• Exercise: Take the whole listing and reproduce it exactly, pictures excepted.

** Opening Data supplied block **

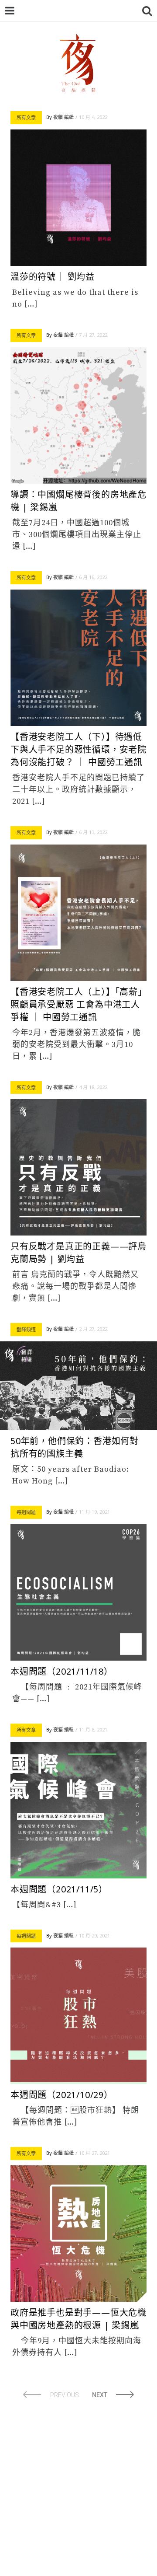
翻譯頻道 (26, 1329)
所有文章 (26, 117)
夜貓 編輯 (63, 117)
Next (99, 2394)
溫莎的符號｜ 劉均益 (52, 277)
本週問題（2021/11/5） (59, 1889)
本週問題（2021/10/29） (61, 2095)
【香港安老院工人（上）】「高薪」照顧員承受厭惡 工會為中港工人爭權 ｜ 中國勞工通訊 (76, 1004)
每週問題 (26, 1512)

** Closing Data supplied block **

• Exercise result:
翻譯頻道 (26, 1329)
所有文章 (26, 117)
夜貓 編輯 (63, 117)
Next (99, 2394)
溫莎的符號｜ 劉均益 (52, 277)
本週問題（2021/11/5） (59, 1889)
本週問題（2021/10/29） (61, 2095)
【香港安老院工人（上）】「高薪」照顧員承受厭惡 工會為中港工人爭權 ｜ 中國勞工通訊 (76, 1004)
每週問題 (26, 1512)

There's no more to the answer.